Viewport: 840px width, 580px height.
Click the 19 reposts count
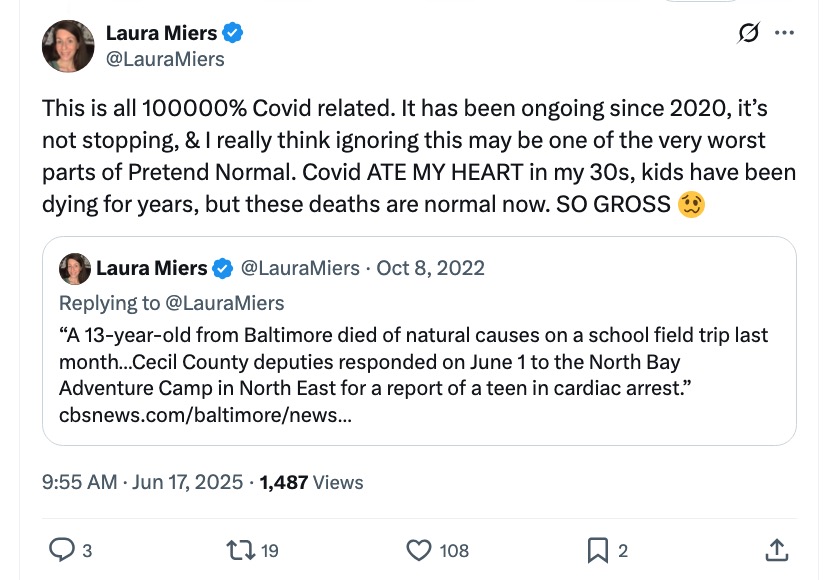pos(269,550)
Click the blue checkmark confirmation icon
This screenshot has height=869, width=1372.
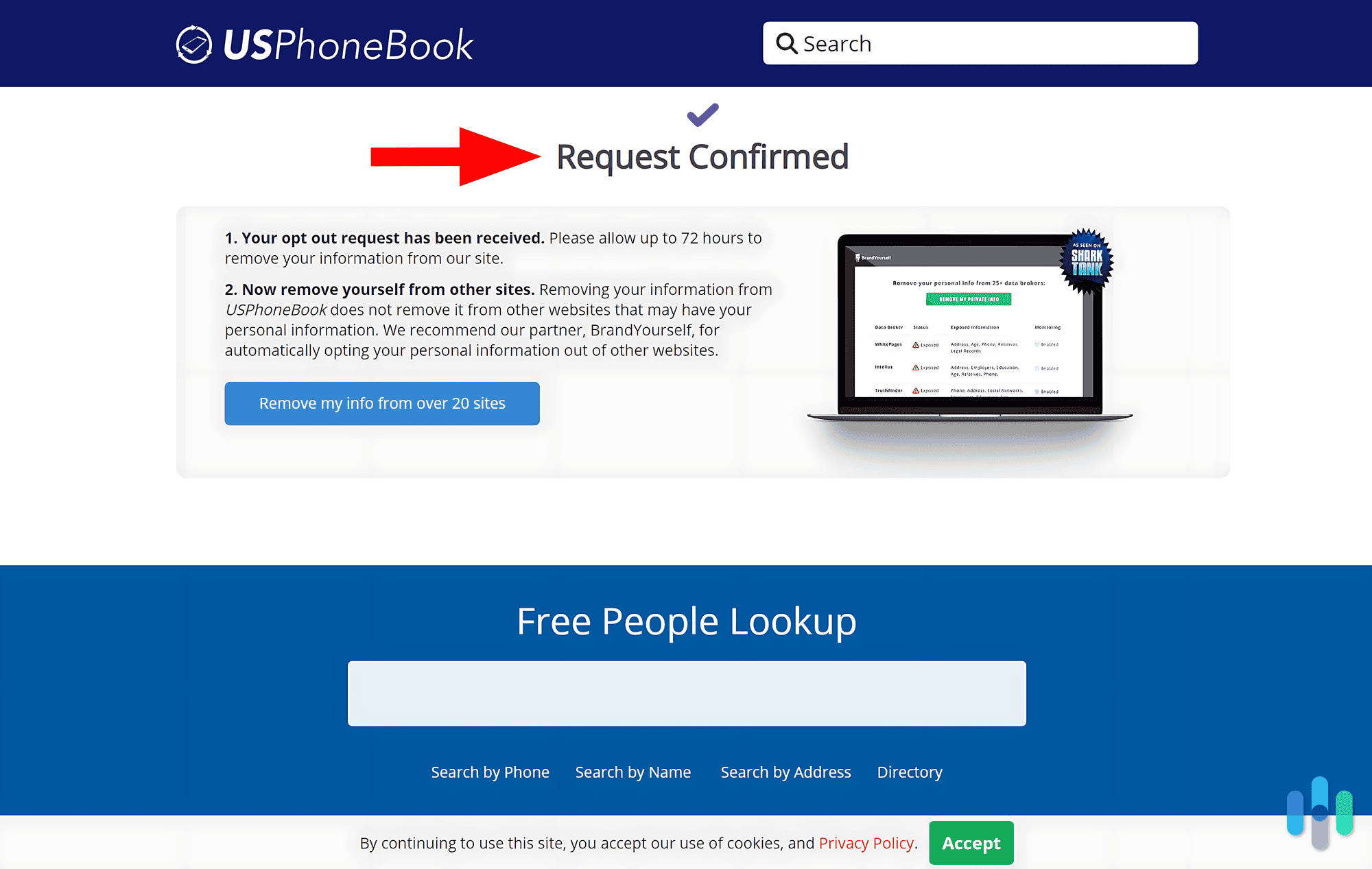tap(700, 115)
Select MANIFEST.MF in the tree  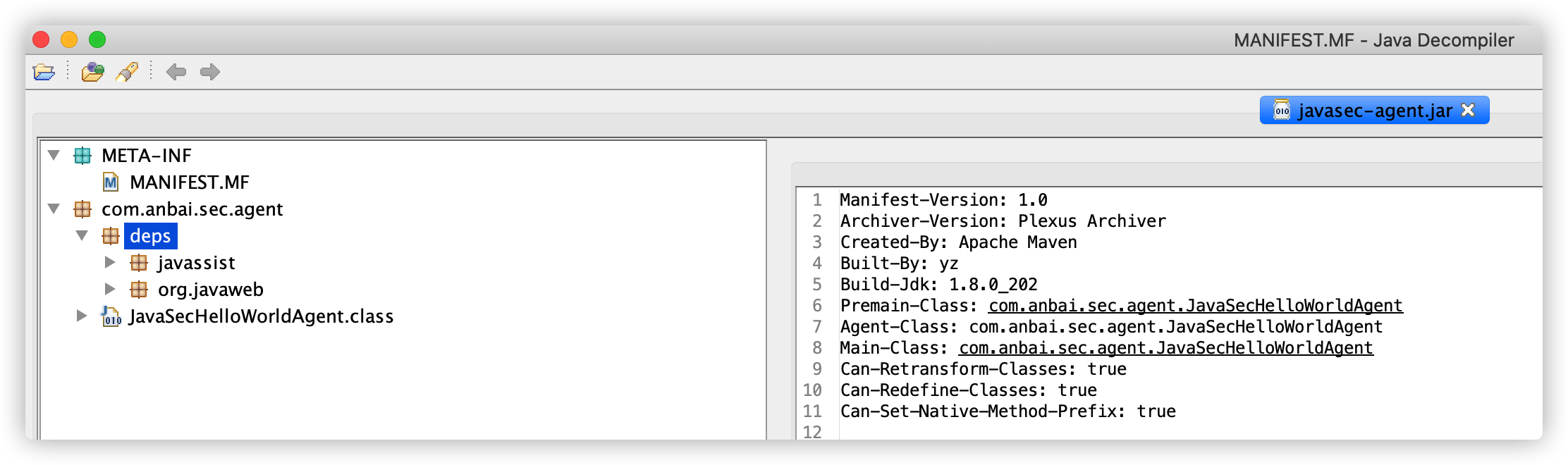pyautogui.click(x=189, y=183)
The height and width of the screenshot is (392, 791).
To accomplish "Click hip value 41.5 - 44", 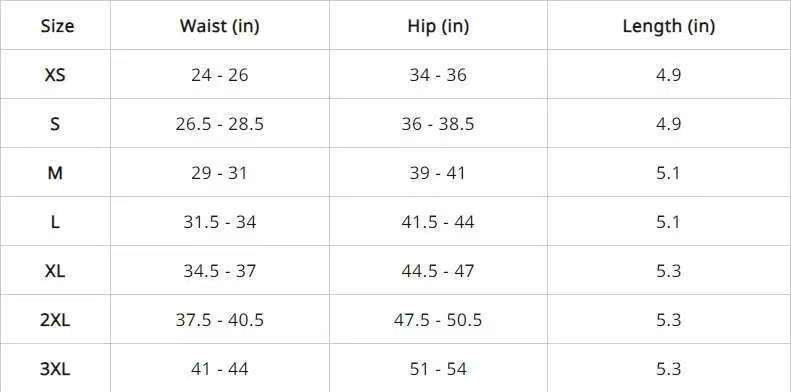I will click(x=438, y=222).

━━━

DIRECTIONS: Pick out each line of the listing that contains the word "height" and copy those lines.

ANSWER TO THIS TASK:
Viewport: 840px width, 580px height.
This screenshot has height=869, width=1372.
The height and width of the screenshot is (392, 791).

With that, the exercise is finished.